13. Aspirate PBS from the chip and then rinse the chip with NSC media (see Table of Materials). Load 150 µL of media to the upper right well. After 90 s or when liquid passes through the right channel into the lower right well, add 150 µL to the lower right well. Wait for 5 min to let the media flow through the microgrooves.
14. Add 150 µL of media to the upper left well and another 150 µL to the lower left well. Incubate the chip in a 37 °C incubator with 5% CO₂ to pre-condition the chip until ready to seed NSCs.
    NOTE: Chips can be pre-conditioned overnight if needed.

2. Seeding NSCs into the multicompartment chip

NOTE: This protocol used commercially purchased NSCs, unlike our previous publication which began with human embryonic stem cells. In this protocol neural stem cells are plated directly into the plastic chips where they differentiate into neurons. The cells can be allowed to proliferate as NSCs (without differentiation) for up to 2 passages and stored in vials in liquid N₂ for further use. This protocol uses NSC vials stored in liquid N₂ after passage 1 or 2. Figure 2B shows an overview of the coating procedures.

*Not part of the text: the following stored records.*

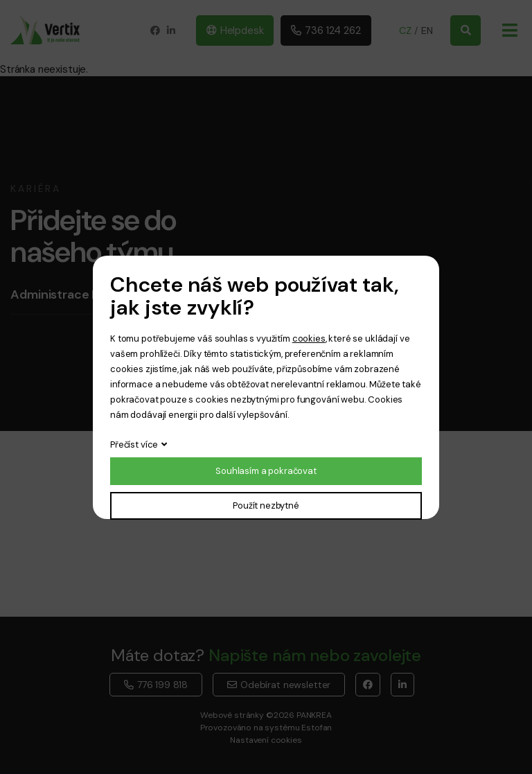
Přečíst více (134, 444)
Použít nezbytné (266, 505)
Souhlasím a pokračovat (266, 470)
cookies (309, 338)
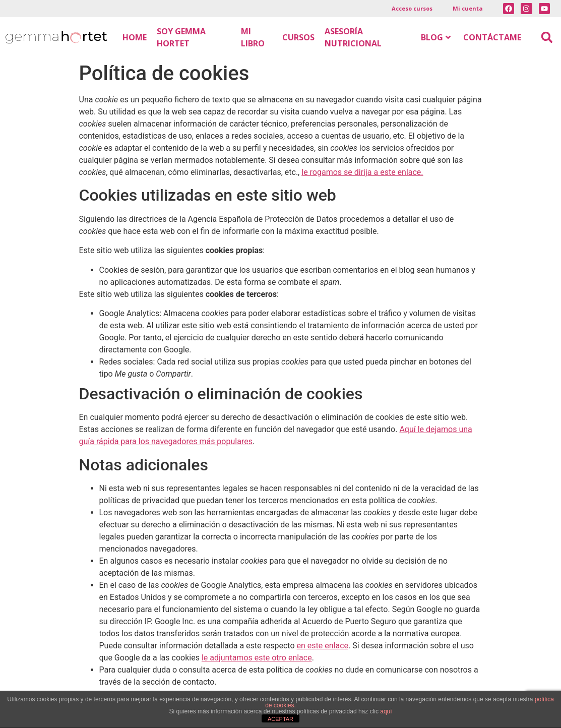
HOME (135, 37)
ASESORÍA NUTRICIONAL (353, 37)
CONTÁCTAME (492, 37)
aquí (386, 711)
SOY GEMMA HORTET (181, 37)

1. Thaw NSCs according to the manufacturer's instructions.
   NOTE: This procedure applies to H9-derived NSCs. Other cell lines will require cell density optimization.
2. Count the cell concentration using a hemocytometer and adjust using NSC media to get a concentration of 7 x 10⁶ cells per mL.

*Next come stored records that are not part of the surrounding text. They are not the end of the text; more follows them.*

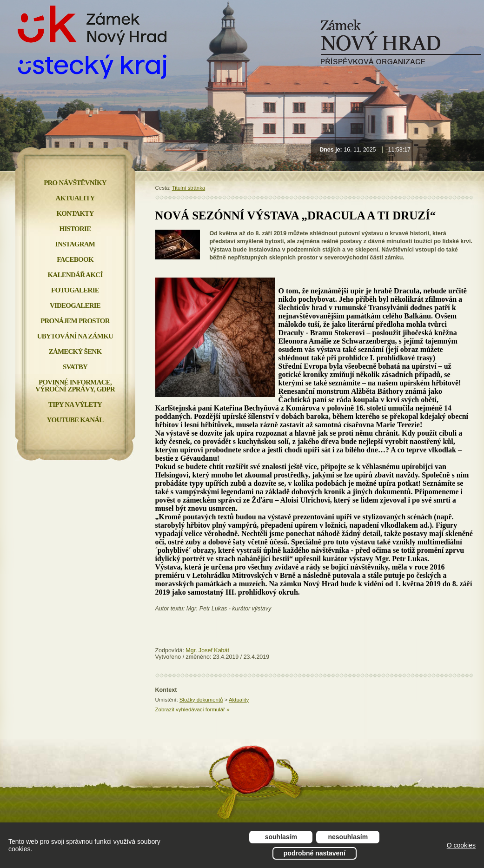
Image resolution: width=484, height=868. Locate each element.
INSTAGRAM (75, 244)
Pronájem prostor (75, 321)
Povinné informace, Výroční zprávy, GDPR (75, 385)
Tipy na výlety (75, 404)
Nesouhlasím (348, 837)
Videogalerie (75, 305)
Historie (75, 229)
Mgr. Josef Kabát (207, 650)
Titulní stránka (189, 188)
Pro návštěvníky (75, 183)
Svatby (75, 367)
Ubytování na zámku (75, 336)
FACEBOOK (75, 259)
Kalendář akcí (75, 275)
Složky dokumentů (201, 700)
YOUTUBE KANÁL (75, 420)
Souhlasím (281, 837)
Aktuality (239, 700)
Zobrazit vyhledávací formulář (192, 709)
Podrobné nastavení (314, 853)
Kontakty (75, 213)
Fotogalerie (75, 290)
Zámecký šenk (75, 351)
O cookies (461, 845)
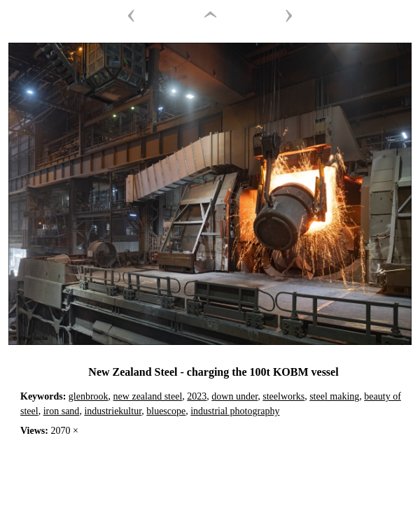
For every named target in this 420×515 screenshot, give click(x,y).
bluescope (166, 411)
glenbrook (88, 396)
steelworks (284, 396)
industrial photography (234, 411)
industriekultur (113, 411)
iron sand (62, 411)
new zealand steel (148, 396)
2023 (197, 396)
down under (234, 396)
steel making (334, 396)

3. Aspirate media from each well of the chip. Avoid aspirating media from the main channels.
4. Pipet 5 µL of the cell solution to the upper right well, followed by 5 µL to the lower right well (70,000 cells total). Ensure that the cells are pipetted towards the main channel openings. Use a microscope to check that cells have entered the channel. Wait 5 min for cells to adhere to the bottom of the chip.
   NOTE: Either or both compartments can be used to load cells.
5. Pipet ~150 µL of NSC media to the upper right well and then 150 µL to the lower right well. Repeat on the left side. Incubate at 5% CO₂, 37 °C within a suitable humidified container.
6. After 48 hours, aspirate NSC media from the wells and replace it with neural differentiation media by adding 150 µL to each top well and each bottom well.
7. Culture neurons within a 5% CO₂, 37 °C incubator within a suitable humidified container.